UCF Raises the Bar in Undergraduate Legal Studies Education

 In Legal Studies

Adjunct Instructor Carlton Patrick leads a discussion on justice and revenge during a law and emotion class, one of the contemporary law courses offered at UCF. Patrick is a Ph.D. candidate who will join the staff as an assistant professor in fall 2018.

With 16 full-time faculty members, 715 majors and 172 minors, the legal studies program at the University of Central Florida is among the largest undergraduate programs of its kind in the nation.

It is also one the most innovative and nimble, said Alisa Smith, Department of Legal Studies chair.

“Our faculty members are continually looking for new ways to prepare their students to enter the legal field nationally, whether it’s through dynamic course offerings, exciting internships or unique opportunities to publish,” she said.

One innovation is the inclusion of “contemporary legal courses” – courses that touch on current topics in the legal community – in the legal studies curriculum.

They are developed and taught by department faculty members and extraordinary and experienced adjunct instructors, Smith said.

“They [The courses] look at law through different lenses, so they push the boundaries of legal perspectives,” she said. “These are not your typical courses.”

The current courses cover a variety of subjects, including military law, affirmative action, aviation law, adoption law, law and documentaries, and law and emotion.

The department is also in the process of developing new courses to prepare students for a plethora of career paths.

Internships also add richness to UCF legal studies students’ experience, as the department’s internship program continues to grow.

From summer 2016 to spring 2017, 66 students participated in internships. From summer 2017 through spring 2018, that number increased fourfold to 250 students.

Some students participate in internships, not for class credit, but for the opportunity to gain legal experience.

“There is only so much you can learn in a classroom,” said Legal Studies Experimental Learning Coordinator Marc Consalo. “We can teach theory all day in a classroom, but that theory has very little to do with what practicing law is.”

Students intern in a variety of positions and offices, including public and private law offices, public defender’s offices, local and federal government departments, and nonprofit organizations. Currently, there is a student interning with a federal judge.

“The key is getting the experience that they need to be successful in their careers, but also setting them aside from the rest of the pack,” Consalo said.
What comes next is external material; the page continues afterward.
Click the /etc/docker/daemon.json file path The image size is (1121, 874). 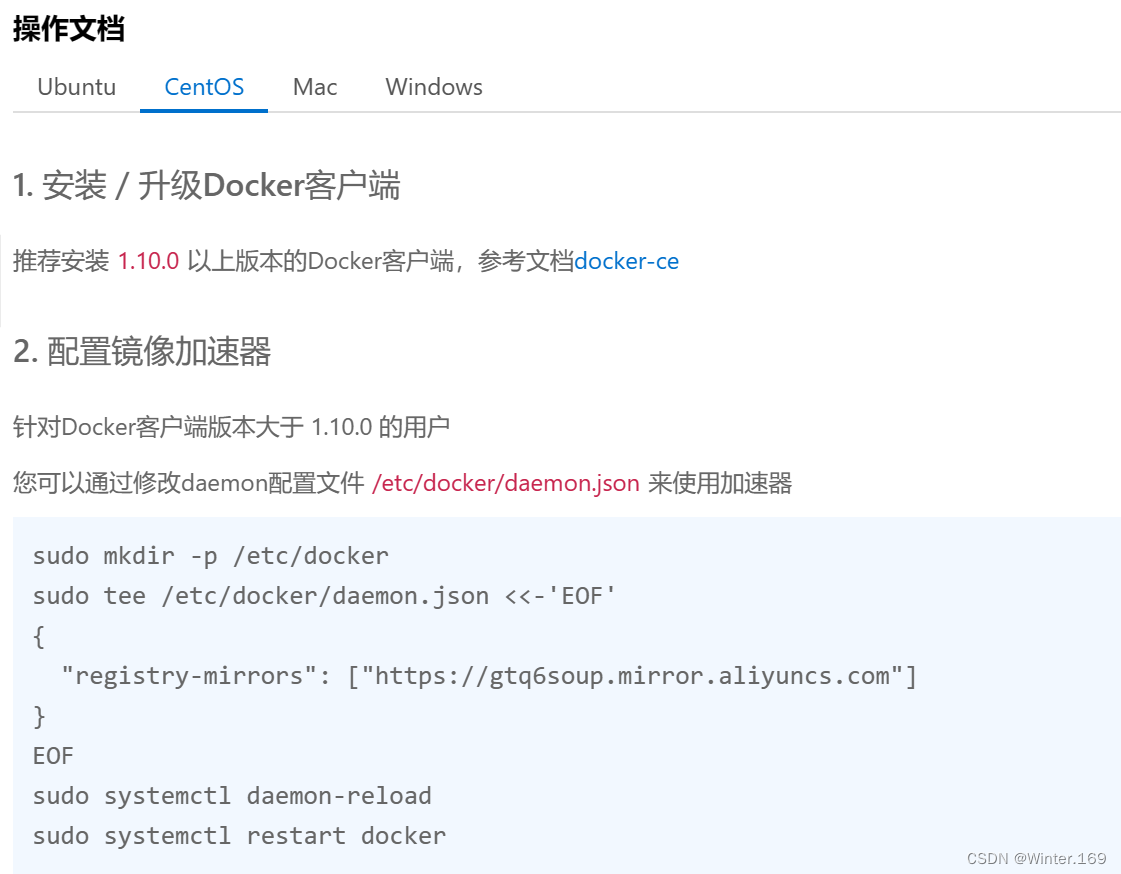(505, 483)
This year, the legal studies department will introduce its own law journal, where students will submit and edit their own scholarly legal articles.
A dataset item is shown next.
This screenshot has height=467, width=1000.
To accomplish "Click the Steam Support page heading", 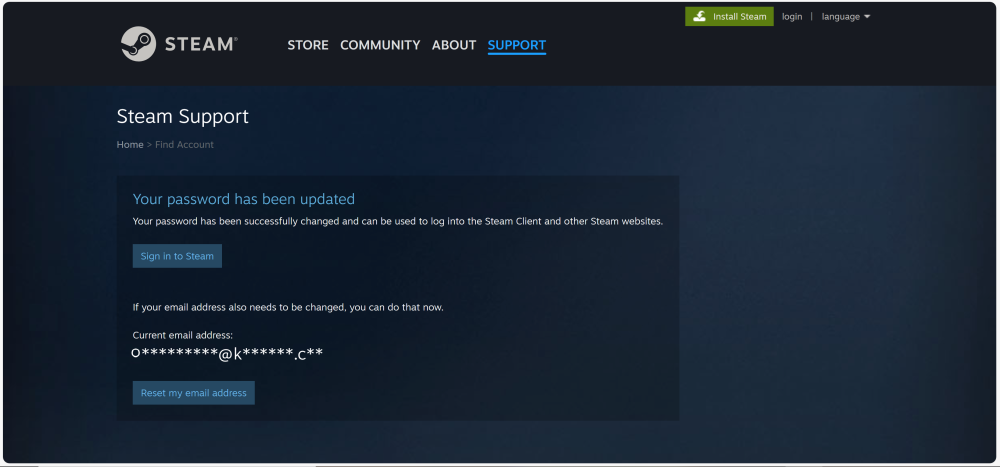I will pos(183,116).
Professor James Beckman is the faculty advisor for the law journal, although the final product will fully be the work and efforts of the students, he said.

“It’s hard to get something published when you are a college student,” Beckman said. “So the opportunity to publish an article is a unique experience.”

The law journal is open to submissions from any undergraduate students, while the editorial board is composed of nominated legal studies students.

So far, there have been close to 50 submissions, and more students are requesting to submit work for next year’s journal.

“I was floored by the number of submissions,” Beckman said.

In 2012, UCF’s legal studies program was recognized as one of the most extensive undergraduate law offerings in the United States by two national experts who studied the program as part of the state of Florida’s mandated seven-year program review. The program will be reviewed again in 2019.